# [Task to complete]
Report all lines of the data below that hold the word "toolbar".

# [Materials provided]
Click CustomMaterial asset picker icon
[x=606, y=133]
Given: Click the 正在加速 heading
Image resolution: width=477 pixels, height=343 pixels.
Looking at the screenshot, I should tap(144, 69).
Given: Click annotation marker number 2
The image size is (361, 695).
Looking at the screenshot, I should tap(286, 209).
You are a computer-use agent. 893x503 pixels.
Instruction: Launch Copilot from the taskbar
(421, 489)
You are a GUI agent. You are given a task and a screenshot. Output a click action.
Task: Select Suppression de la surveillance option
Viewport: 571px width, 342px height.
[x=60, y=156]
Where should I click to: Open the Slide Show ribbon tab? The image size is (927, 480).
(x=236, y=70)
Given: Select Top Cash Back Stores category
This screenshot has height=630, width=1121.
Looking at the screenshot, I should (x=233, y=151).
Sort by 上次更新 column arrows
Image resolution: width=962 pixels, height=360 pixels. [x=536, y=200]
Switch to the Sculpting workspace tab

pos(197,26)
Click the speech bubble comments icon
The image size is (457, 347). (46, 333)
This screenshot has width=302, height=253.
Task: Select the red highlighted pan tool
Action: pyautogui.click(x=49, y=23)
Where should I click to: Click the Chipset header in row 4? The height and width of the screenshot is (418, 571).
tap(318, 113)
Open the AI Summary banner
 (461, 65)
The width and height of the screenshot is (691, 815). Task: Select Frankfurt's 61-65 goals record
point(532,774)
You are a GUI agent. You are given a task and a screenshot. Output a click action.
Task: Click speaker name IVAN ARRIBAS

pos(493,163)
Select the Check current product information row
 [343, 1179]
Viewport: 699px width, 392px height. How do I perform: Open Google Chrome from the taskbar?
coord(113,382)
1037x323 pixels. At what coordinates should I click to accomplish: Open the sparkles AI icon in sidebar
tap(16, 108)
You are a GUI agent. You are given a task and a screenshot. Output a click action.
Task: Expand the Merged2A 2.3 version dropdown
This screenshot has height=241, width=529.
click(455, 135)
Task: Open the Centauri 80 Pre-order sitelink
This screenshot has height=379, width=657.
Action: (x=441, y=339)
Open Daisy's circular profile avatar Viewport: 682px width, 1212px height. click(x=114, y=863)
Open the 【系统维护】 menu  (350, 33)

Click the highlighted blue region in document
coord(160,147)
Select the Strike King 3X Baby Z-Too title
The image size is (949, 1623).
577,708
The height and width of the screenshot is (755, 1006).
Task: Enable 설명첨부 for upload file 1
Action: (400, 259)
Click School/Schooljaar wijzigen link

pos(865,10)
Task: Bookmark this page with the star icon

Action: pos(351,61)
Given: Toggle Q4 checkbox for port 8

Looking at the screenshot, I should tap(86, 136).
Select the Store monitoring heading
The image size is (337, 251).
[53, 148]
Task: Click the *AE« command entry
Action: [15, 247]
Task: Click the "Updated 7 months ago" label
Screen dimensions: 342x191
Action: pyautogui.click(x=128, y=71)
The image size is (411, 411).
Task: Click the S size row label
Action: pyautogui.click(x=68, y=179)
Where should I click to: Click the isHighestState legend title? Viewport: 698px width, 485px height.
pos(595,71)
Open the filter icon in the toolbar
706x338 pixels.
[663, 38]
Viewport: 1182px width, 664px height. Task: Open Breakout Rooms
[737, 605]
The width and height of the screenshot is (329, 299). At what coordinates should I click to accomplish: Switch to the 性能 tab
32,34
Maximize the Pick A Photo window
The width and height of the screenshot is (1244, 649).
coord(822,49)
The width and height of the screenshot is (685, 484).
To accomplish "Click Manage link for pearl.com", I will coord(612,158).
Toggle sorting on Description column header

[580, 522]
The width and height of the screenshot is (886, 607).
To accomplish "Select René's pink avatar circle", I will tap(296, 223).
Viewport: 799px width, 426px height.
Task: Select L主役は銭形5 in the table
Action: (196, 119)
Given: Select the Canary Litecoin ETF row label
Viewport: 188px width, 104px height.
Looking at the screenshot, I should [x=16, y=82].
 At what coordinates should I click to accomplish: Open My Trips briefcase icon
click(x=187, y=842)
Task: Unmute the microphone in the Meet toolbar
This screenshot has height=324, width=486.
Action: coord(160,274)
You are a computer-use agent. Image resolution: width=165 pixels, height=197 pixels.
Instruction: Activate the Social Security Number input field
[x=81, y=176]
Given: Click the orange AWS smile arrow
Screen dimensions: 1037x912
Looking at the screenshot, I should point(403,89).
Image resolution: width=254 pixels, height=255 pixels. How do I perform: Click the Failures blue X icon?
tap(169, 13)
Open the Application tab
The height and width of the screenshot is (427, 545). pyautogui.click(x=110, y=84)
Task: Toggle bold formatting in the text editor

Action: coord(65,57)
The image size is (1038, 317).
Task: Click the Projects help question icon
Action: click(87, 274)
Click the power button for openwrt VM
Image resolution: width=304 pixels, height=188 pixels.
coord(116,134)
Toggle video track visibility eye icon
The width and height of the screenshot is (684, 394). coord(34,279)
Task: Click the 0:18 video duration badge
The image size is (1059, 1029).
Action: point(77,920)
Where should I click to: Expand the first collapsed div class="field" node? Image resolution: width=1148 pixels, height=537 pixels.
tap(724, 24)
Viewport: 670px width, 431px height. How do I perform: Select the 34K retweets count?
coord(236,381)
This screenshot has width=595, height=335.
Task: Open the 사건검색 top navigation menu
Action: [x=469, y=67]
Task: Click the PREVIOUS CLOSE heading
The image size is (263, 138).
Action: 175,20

# [Exercise result]
Open the filter icon in the toolbar
Task: Unmute the microphone in the Meet toolbar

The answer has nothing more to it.